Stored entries
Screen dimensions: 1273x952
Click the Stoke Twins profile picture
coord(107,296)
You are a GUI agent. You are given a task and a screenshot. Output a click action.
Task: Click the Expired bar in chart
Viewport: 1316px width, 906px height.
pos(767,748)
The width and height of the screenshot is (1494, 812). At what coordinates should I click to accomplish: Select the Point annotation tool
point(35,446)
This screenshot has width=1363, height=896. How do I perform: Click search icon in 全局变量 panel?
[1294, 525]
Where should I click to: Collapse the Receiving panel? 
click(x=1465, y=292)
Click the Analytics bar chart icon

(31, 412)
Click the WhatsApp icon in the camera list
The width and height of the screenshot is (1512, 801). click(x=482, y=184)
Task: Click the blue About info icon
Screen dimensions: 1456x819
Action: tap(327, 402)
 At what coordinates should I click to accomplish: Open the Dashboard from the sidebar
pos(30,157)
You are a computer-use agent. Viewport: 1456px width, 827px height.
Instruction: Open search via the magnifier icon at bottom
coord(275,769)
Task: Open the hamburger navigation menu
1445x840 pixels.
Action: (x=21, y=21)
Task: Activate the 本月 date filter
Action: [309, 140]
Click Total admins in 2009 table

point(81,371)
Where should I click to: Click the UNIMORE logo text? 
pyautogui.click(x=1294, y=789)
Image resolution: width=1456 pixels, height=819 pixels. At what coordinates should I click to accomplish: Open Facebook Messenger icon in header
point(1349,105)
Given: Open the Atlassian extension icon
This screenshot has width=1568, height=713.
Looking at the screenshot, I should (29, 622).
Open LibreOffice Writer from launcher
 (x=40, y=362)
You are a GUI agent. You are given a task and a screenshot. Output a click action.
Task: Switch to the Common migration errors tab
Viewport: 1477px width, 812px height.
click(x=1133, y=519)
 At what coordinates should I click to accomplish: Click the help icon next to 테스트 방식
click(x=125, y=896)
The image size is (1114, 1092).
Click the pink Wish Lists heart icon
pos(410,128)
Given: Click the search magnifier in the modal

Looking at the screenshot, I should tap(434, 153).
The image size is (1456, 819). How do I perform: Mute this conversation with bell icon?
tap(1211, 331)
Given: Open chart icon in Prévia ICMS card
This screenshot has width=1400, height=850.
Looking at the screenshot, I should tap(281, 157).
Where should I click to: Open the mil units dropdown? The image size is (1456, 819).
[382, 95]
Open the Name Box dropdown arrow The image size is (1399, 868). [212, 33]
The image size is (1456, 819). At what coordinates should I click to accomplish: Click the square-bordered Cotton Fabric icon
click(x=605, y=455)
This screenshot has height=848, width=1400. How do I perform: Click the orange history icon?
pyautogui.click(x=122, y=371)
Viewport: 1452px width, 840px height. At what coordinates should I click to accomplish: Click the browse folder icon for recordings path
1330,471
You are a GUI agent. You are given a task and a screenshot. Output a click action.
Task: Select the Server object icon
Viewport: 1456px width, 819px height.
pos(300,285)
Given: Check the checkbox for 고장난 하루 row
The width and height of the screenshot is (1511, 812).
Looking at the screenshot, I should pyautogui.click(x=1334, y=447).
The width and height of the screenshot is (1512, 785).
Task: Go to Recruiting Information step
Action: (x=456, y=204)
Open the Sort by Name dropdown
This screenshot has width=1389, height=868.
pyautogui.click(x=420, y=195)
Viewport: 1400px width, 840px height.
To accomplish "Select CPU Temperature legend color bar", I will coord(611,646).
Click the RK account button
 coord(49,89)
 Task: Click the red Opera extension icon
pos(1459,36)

» **Aim of the task**: Transcribe all the entries, keeping each one exactly as it is.

» **Task response**:
Screen dimensions: 1273x952
Click the Stoke Twins profile picture
coord(107,296)
You are a GUI agent. You are given a task and a screenshot. Output a click action.
Task: Click the Expired bar in chart
Viewport: 1316px width, 906px height.
pos(767,748)
The width and height of the screenshot is (1494, 812). At what coordinates should I click to accomplish: Select the Point annotation tool
point(35,446)
This screenshot has width=1363, height=896. How do I perform: Click search icon in 全局变量 panel?
[1294, 525]
Where should I click to: Collapse the Receiving panel? 
click(x=1465, y=292)
Click the Analytics bar chart icon

(31, 412)
Click the WhatsApp icon in the camera list
The width and height of the screenshot is (1512, 801). click(x=482, y=184)
Task: Click the blue About info icon
Screen dimensions: 1456x819
Action: tap(327, 402)
 At what coordinates should I click to accomplish: Open the Dashboard from the sidebar
pos(30,157)
You are a computer-use agent. Viewport: 1456px width, 827px height.
Instruction: Open search via the magnifier icon at bottom
coord(275,769)
Task: Open the hamburger navigation menu
1445x840 pixels.
Action: (x=21, y=21)
Task: Activate the 本月 date filter
Action: [309, 140]
Click Total admins in 2009 table

point(81,371)
Where should I click to: Click the UNIMORE logo text? 
pyautogui.click(x=1294, y=789)
Image resolution: width=1456 pixels, height=819 pixels. At what coordinates should I click to accomplish: Open Facebook Messenger icon in header
point(1349,105)
Given: Open the Atlassian extension icon
This screenshot has width=1568, height=713.
Looking at the screenshot, I should (29, 622).
Open LibreOffice Writer from launcher
 (x=40, y=362)
You are a GUI agent. You are given a task and a screenshot. Output a click action.
Task: Switch to the Common migration errors tab
Viewport: 1477px width, 812px height.
click(x=1133, y=519)
 At what coordinates should I click to accomplish: Click the help icon next to 테스트 방식
click(x=125, y=896)
The image size is (1114, 1092).
Click the pink Wish Lists heart icon
pos(410,128)
Given: Click the search magnifier in the modal

Looking at the screenshot, I should tap(434, 153).
The image size is (1456, 819). How do I perform: Mute this conversation with bell icon?
tap(1211, 331)
Given: Open chart icon in Prévia ICMS card
This screenshot has width=1400, height=850.
Looking at the screenshot, I should tap(281, 157).
Where should I click to: Open the mil units dropdown? The image size is (1456, 819).
[382, 95]
Open the Name Box dropdown arrow The image size is (1399, 868). [212, 33]
The image size is (1456, 819). At what coordinates should I click to accomplish: Click the square-bordered Cotton Fabric icon
click(x=605, y=455)
This screenshot has height=848, width=1400. How do I perform: Click the orange history icon?
pyautogui.click(x=122, y=371)
Viewport: 1452px width, 840px height. At what coordinates should I click to accomplish: Click the browse folder icon for recordings path
1330,471
You are a GUI agent. You are given a task and a screenshot. Output a click action.
Task: Select the Server object icon
Viewport: 1456px width, 819px height.
pos(300,285)
Given: Check the checkbox for 고장난 하루 row
The width and height of the screenshot is (1511, 812).
Looking at the screenshot, I should pyautogui.click(x=1334, y=447).
The width and height of the screenshot is (1512, 785).
Task: Go to Recruiting Information step
Action: (x=456, y=204)
Open the Sort by Name dropdown
This screenshot has width=1389, height=868.
pyautogui.click(x=420, y=195)
Viewport: 1400px width, 840px height.
To accomplish "Select CPU Temperature legend color bar", I will coord(611,646).
Click the RK account button
 coord(49,89)
 Task: Click the red Opera extension icon
pos(1459,36)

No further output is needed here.